About this calculator
The Levelised Cost of Electricity (LCOE) represents the average per-unit cost of electricity over a plant's lifetime, expressed in USD per megawatt-hour ($/MWh). It provides a standardised basis for comparing power generation technologies. The formula used here is: LCOE = (capitalCost + (annualOM × plantLifetime) / (1 + discountRate/100)^plantLifetime) / (plantCapacity × (capacityFactor/100) × 8760). The numerator sums the capital cost with the present value of total O&M expenditures, discounting future costs using the discount rate. The denominator calculates total lifetime electricity output in MWh: plant capacity (MW) multiplied by capacity factor (fraction of time at full output) multiplied by 8,760 hours per year and the plant lifetime in years. A higher capacity factor (nuclear plants often exceed 90%) dramatically reduces LCOE by spreading fixed costs over more electricity generated.
How to use
Example: capitalCost = $6,000,000,000, plantCapacity = 1,000 MW, capacityFactor = 92%, plantLifetime = 40 years, annualOM = $100,000,000/year, discountRate = 7%. Step 1: discounted O&M = (100,000,000 × 40) / (1.07)^40 = 4,000,000,000 / 14.974 ≈ $267,130,000. Step 2: numerator = 6,000,000,000 + 267,130,000 = $6,267,130,000. Step 3: annual MWh = 1,000 × 0.92 × 8,760 = 8,059,200 MWh. Step 4: lifetime MWh = 8,059,200 × 40 = 322,368,000 MWh. Step 5: LCOE = 6,267,130,000 / 322,368,000 ≈ $19.44/MWh.
Frequently asked questions
What is LCOE and why is it used to evaluate nuclear power plant economics?
Levelised Cost of Electricity (LCOE) is the net present value of all costs over a power plant's lifetime divided by the total lifetime electricity output, giving a single $/MWh figure. It allows fair comparison between technologies with very different cost structures — for example, nuclear has high upfront capital costs but low fuel costs, while gas has lower capital costs but significant ongoing fuel expenditure. LCOE is widely used by energy planners, investors, and regulators to assess the long-run competitiveness of different generation options. However, LCOE does not capture the value of dispatchability, grid services, or the social cost of carbon, so it should be considered alongside broader system-level analysis.
How does the capacity factor affect the levelised cost of electricity for a nuclear plant?
Capacity factor is the ratio of actual electricity output to maximum possible output at full capacity, expressed as a percentage.
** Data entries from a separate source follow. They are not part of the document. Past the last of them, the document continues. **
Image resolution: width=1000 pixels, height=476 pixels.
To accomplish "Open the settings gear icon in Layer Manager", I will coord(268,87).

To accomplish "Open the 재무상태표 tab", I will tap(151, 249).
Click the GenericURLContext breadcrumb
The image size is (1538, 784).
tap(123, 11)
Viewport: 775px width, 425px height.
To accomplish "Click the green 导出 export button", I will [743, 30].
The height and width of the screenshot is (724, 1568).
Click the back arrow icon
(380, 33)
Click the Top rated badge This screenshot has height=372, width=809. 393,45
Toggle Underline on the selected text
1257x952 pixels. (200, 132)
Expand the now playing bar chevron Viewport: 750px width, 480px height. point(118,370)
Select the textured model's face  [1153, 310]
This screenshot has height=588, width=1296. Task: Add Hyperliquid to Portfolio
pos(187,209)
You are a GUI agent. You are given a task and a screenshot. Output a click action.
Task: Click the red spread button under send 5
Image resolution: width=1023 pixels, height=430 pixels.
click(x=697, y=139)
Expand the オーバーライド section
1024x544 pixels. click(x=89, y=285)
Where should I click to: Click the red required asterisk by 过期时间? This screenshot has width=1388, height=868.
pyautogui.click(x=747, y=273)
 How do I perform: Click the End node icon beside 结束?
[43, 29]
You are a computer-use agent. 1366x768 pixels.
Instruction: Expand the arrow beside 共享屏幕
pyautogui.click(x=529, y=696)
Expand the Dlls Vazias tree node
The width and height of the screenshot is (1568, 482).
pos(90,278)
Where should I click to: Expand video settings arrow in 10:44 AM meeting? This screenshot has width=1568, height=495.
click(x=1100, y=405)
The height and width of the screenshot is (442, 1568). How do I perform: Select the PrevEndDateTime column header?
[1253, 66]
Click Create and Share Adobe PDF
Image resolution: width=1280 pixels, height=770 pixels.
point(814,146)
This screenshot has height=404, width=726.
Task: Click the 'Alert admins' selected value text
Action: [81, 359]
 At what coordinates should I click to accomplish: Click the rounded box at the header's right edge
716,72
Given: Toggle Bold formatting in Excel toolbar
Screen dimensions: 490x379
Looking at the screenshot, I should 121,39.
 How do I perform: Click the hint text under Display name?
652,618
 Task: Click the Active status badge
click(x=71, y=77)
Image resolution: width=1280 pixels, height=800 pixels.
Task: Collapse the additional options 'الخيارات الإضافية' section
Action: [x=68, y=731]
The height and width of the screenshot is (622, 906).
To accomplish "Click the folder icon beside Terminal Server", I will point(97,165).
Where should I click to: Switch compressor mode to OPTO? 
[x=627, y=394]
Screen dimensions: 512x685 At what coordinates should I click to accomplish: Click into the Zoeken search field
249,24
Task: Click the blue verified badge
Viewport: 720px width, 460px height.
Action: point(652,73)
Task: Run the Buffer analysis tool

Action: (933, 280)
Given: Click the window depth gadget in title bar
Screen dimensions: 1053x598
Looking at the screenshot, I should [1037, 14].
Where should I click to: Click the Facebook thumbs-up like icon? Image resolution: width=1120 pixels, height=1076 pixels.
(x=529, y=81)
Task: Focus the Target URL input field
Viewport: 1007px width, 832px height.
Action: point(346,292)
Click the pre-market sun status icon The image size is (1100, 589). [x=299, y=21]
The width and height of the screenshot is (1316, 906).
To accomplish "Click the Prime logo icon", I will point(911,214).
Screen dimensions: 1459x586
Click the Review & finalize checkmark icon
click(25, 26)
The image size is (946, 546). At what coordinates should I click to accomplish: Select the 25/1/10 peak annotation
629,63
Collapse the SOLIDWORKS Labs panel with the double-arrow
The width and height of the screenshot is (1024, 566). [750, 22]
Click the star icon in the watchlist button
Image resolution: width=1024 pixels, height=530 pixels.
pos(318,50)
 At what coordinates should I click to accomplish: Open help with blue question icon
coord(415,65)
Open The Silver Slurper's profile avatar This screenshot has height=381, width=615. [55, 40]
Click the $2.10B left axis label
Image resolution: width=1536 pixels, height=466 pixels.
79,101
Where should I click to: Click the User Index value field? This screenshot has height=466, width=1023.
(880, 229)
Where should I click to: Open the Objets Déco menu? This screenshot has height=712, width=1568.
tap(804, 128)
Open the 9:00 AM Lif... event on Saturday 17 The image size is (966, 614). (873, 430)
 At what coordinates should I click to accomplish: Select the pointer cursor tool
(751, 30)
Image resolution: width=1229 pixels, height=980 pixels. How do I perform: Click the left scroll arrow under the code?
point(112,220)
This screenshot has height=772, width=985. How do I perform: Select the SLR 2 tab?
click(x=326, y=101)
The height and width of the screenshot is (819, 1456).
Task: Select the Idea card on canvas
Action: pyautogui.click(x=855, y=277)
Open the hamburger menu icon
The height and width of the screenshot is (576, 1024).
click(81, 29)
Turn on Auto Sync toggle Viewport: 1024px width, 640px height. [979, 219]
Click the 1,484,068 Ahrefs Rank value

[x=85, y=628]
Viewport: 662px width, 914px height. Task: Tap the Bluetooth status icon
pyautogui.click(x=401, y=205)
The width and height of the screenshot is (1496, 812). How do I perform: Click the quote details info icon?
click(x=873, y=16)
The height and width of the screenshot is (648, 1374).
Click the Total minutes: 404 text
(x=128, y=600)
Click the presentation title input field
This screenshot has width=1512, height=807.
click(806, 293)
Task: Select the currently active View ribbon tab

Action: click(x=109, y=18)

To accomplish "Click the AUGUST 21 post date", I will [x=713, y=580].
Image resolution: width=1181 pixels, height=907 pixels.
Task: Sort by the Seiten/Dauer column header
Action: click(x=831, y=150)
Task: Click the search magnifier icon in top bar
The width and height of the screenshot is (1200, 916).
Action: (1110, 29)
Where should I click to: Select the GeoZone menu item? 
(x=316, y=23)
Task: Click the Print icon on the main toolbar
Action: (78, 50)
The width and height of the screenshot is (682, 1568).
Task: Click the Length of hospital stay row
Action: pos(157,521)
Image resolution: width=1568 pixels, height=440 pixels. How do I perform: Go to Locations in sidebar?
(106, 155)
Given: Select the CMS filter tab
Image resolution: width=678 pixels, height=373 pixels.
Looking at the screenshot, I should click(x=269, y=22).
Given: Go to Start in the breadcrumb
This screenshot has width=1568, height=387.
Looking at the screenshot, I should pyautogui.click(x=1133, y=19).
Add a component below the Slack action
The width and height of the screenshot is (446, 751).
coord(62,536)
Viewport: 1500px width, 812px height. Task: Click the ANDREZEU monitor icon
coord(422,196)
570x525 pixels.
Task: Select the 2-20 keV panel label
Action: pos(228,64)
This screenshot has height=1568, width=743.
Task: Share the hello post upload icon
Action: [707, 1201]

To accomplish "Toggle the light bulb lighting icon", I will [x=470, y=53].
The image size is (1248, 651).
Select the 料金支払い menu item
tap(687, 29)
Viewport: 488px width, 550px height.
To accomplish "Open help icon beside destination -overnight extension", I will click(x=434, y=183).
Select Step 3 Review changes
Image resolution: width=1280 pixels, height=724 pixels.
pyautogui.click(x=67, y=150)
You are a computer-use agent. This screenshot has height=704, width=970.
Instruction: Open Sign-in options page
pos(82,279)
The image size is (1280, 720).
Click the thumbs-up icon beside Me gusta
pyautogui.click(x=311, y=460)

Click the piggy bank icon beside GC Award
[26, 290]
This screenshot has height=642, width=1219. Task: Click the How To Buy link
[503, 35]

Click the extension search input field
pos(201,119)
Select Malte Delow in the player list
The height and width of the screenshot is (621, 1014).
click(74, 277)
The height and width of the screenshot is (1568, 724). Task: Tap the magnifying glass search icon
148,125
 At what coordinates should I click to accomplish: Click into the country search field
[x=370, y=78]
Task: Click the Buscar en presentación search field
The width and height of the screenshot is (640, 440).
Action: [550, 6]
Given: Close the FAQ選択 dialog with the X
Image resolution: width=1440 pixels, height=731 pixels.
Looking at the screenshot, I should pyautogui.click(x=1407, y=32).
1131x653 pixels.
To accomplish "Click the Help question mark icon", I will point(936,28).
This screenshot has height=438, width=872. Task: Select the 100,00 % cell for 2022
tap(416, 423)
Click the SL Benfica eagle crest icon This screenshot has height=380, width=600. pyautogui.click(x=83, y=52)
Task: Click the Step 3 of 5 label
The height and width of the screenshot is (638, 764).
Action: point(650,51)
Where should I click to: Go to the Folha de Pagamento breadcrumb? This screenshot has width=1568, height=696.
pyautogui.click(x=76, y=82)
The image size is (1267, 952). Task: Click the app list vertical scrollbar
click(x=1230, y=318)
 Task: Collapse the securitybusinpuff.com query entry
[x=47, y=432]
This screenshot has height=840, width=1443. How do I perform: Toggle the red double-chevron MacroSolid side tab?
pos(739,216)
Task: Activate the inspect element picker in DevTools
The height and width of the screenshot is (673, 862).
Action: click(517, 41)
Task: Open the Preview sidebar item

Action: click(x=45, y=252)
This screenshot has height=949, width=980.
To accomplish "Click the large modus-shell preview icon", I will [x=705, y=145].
Nuclear plants typically achieve capacity factors of 88–93%, among the highest of any generation technology, because they run as baseload and have infrequent planned outages. Since the denominator of the LCOE formula is directly proportional to the capacity factor, increasing it from 80% to 92% reduces LCOE by about 13% while keeping all costs fixed. Even a few percentage points of improvement in capacity factor — achieved through better maintenance scheduling, fuel management, or refuelling optimisation — can save hundreds of millions of dollars over a plant's 40–60 year life.
Why does the discount rate have such a large impact on nuclear power plant economics?
Nuclear power plants are extremely capital-intensive with most costs incurred upfront during construction, which typically takes 5–15 years before a single kilowatt-hour is generated. A high discount rate reduces the present value of future revenues while the full capital cost must be paid today, dramatically worsening the economics. Conversely, operating costs and fuel costs occur far in the future and are relatively small, so discounting helps nuclear compared to fossil fuels in that regard. Studies show that reducing the discount rate from 10% to 5% can cut nuclear LCOE by 30–40%, which is why public financing, loan guarantees, and regulated utility models are often proposed to improve the investment case for new nuclear capacity.